The nurses who left set out for higher paying jobs at hospitals and other care facilities. The wage provided by MassHealth for the nurses is about $30 an hour, $15 to $25 less than they would make by taking their skills elsewhere.

Caitlin was diagnosed at the age of 1 with mitochondrial disease, a disease that affects the energy stores in most of the body's cells. Symptoms take a hard toll on the body. They include seizures, strokes, severe developmental delays, inability to walk, talk and digest food combined with a laundry list of other complications.

At the age of five, Caitlin was diagnosed with Rett syndrome, a neurological disorder that affects a variety of cognitive and autonomic functions.

Just recently, Caitlin was also diagnosed with progressive kidney disease, a devastating development for the family, and an added layer of complication for her nurses.

The combination of diseases makes Caitlin a case that even the most regarded long-term care facilities shy away from.

Though the family has absolutely no intention of sending their daughter to a long-term care facility, Sue said that the possibility of being forced to is a very real one. If she loses enough nurses to higher paying jobs and cannot fill the hours, then it will be the only viable option for Caitlin's safety.

On average, it would cost about $500 a day to keep Caitlin in a care facility, while it costs twice that amount to keep her at home.

Sen. Barbara L'italien and other legislators from Massachusetts including Rep. John Rogers, who represents Walpole, filed an amendment in May to raise the nurse's wages through MassHealth. The rates have been increased only once in the last two decades.

The rates increased by $2 per hour in January and a similar increase was proposed in March. The goal is to reach about $46 an hour, about a $16 million increase.

This issue truly hits home for Sue, who lost a nurse after a decade because she could not afford to work for MassHealth reimbursement wages anymore. The nurse had been with Caitlin since she was 22 months old and had to call it quits after 8 years without a raise.

Currently, Caitlin has about 158 out of 168 hours a week covered, but that's on a perfect week. Nurses call out sick, go on vacation and live their own lives outside of Caitlin's bedroom.

Finding a replacement is near impossible, Sue said. Oftentimes she'll have to do the work that is usually done by the skilled hands of a trained nurse, and hope nothing goes wrong on her watch.

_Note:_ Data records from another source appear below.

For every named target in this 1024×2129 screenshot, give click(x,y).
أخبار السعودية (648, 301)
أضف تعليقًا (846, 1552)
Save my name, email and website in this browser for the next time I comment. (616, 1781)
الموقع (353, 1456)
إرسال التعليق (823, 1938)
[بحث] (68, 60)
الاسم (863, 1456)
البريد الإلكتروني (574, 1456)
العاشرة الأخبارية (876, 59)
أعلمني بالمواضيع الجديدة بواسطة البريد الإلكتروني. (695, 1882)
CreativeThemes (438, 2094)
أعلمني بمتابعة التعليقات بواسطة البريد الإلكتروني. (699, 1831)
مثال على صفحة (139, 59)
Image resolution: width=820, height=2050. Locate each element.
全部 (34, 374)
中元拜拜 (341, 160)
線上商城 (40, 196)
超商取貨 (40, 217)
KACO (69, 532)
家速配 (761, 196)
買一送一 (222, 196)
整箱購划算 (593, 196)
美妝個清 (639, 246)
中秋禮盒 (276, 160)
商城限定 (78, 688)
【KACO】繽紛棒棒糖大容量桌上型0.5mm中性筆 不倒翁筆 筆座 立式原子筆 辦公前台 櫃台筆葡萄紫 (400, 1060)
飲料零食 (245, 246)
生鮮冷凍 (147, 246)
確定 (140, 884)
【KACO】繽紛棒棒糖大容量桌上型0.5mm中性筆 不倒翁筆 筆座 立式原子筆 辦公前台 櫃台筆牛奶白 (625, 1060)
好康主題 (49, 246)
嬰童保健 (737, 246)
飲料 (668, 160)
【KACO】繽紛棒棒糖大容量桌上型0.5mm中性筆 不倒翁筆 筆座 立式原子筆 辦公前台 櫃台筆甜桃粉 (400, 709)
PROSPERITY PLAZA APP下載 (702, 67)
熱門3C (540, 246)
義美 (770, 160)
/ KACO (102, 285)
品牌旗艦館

"It becomes quite scary to be alone with her and that is a hard thing to admit as her mother," Sue said.

Though having someone in the house during most hours of the day means sacrificing privacy completely, it also means peace of mind.

"We're at the place with Caitlin that we're more scared to be alone than it bothers us to have someone in our home," she said. "Thankfully we haven't had too many issues (with privacy), but it stinks."

Sue said that her primary insurance covers co-pays for medications and appointments as well as Caitlin's weekly supplies, which can add up to about $60,000 a month for such items as catheters, IVs and many other pieces of equipment.

There are things several things that the McCarthys have to pay for out of pocket such as a hospital bed for home - $15,000, a handicap accessible van - $60,000, a number of supplies to increase comfort for Caitlin, and about $700 in electric bills a month.

"She's an expensive kid," Sue said. "Running a medical ICU out of your home is expensive."

Sue hopes the situation will improve with the proper advocacy and attention, but for now, Caitlin will just keep on doing the things she loves - watching movies with her dad on the couch, listening to her older brothers read her stories, and of course, baking everyone cupcakes.